La démarche est encore plus claire côté italien, où la région du Val-d’Aoste va débourser 100 millions d’euros pour remplacer le Funivie Monte Bianco, une remontée vieillotte mais prestigieuse qui mène à la Pointe Helbronner, balcon sur le Mont-Blanc et la vallée Blanche, l’une des très rares du massif à ne pas être sous le contrôle de la Compagnie des Alpes. De 100 000 passagers par an, Funivie devrait vite passer à 250 000. Le dossier est bouclé, les travaux commenceront en 2009. Avec cet équipement, Courmayeur, endormi depuis son âge d’or du milieu du siècle dernier, veut se relancer.
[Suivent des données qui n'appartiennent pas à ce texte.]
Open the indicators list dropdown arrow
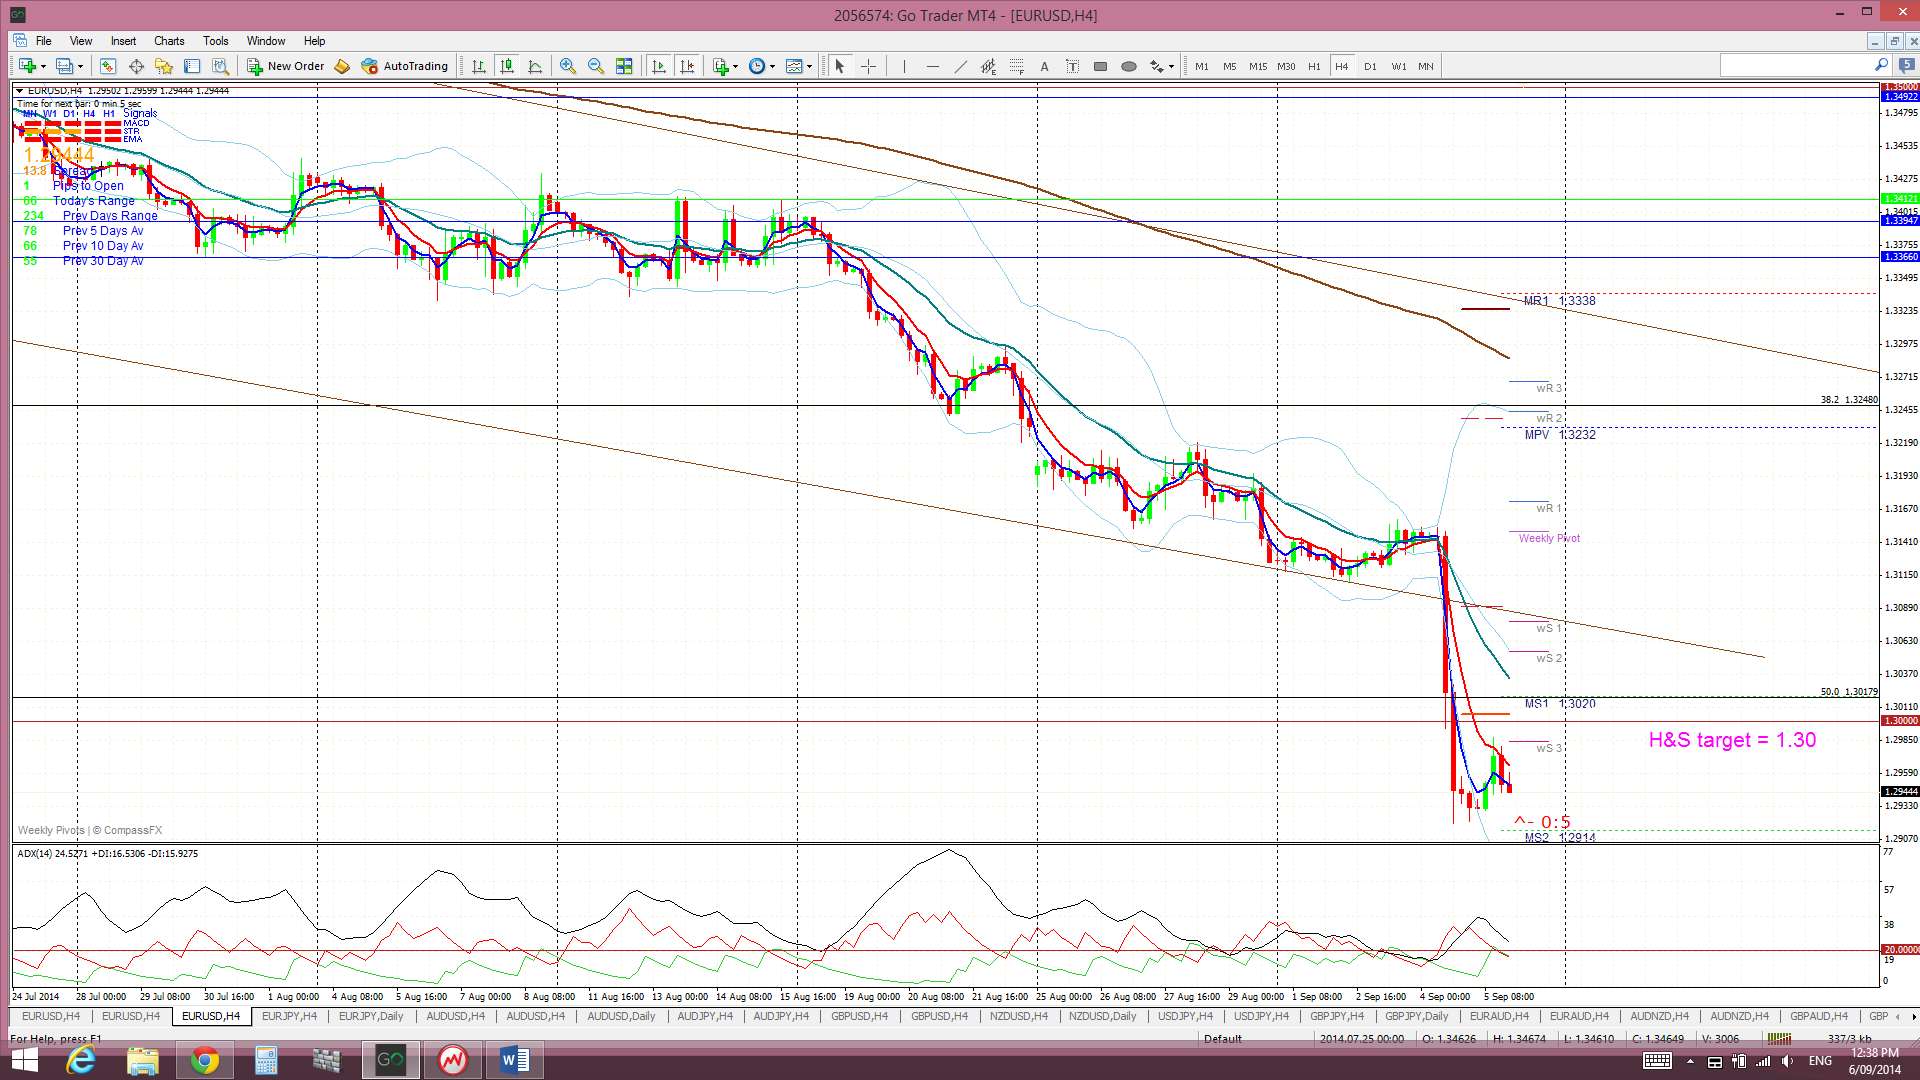 [736, 66]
La ville va déjà chercher des clients dans les métropoles italiennes grâce à son autoroute, mais aussi, comme Chamonix, chez les tours opérateurs, les clients russes ou asiatiques. L’heure du tourisme de masse ? Fabrizia Derriard, nouvelle maire de Courmayeur, s’en défend et assure qu’elle veut jouer l’atout touristique des deux zones Natura 2000 de la commune, dont le plan de gestion doit encore être validé et financé par l’Union européenne. La maire défend par ailleurs la pratique de l’héliski (ski avec portage par hélicoptère), florissante sur ce versant du mont Blanc et rêve d’une liaison «ski aux pieds» avec la Haute Tarentaise française… La puissance à venir des infrastructures de la vallée ne laisse donc guère d’illusions.
Déclaration d’intention
L’idée d’un parc international du Mont-Blanc, envisagée à la fin des années 80, avait été écartée par les élus haut-savoyards, valdôtains et valaisans. En 1991, a vu le jour un Espace Mont-Blanc, organe transfrontalier chargé par les Etats de concilier protection de l’environnement et développement économique. Dix-sept ans plus tard, l’échec de cette structure est patent. Les espoirs se tournent désormais vers un classement du massif au patrimoine mondial de l’humanité de l’Unesco. Ce projet initié par ProMont-Blanc semble convaincre nombre d’élus locaux, régionaux et nationaux, dont Eric Fournier, le maire de Chamonix: «Cela permettrait de donner de la cohérence aux politiques publiques, tout en les accélérant, à commencer par les transports. L’Unesco, c’est le pari de se dire qu’on parvient à aller plus vite vers le ferroviaire, vers le développement durable.» Jean-Paul Trichet renchérit : «Da ns l’histoire, ce massif a toujours su inventer, innover, mais depuis cinquante ans, il ne se passe plus rien. On peut faire de grandes choses ici. Les collectivités et les Etats en ont-ils la volonté ?»
Une candidature au patrimoine mondial implique que les Etats et territoires concernés élaborent un contrat de gestion et de protection. L’Espace Mont-Blanc juge le projet «prématuré». Les communes italiennes se sont prononcées pour ; les communes françaises pas encore. «Laissez-nous quelques mois», plaide Eric Fournier, qui a le soutien des communes de l’Arve, mais pas celui de Saint-Gervais : Jean-Marc Peillex a trouvé là une occasion de plus de se distinguer en s’opposant violemment. La région Rhône-Alpes soutient le projet mais n’y travaille pas ; l’assemblée du Val-d’Aoste reste muette. Et si l’Italie et la France ont déposé une déclaration d’intention auprès de l’Unesco, la Suisse ne l’a pas fait, tandis que le nouveau ministre de l’Environnement italien est aux abonnés absents. Nicolas Sarkozy, en campagne au pied du glacier des Bossons, avait promis que ce classement serait «un combat pour la France». Jean-Louis Borloo, ministre de l’Ecologie, fanfaronnait en octobre 2007 : «J’ai convenu avec l’Italie et la Suisse de déposer un dossier commun concernant le statut du Mont-Blanc.» Le plus haut sommet d’Europe de l’ouest attend toujours un début d’éclaircie.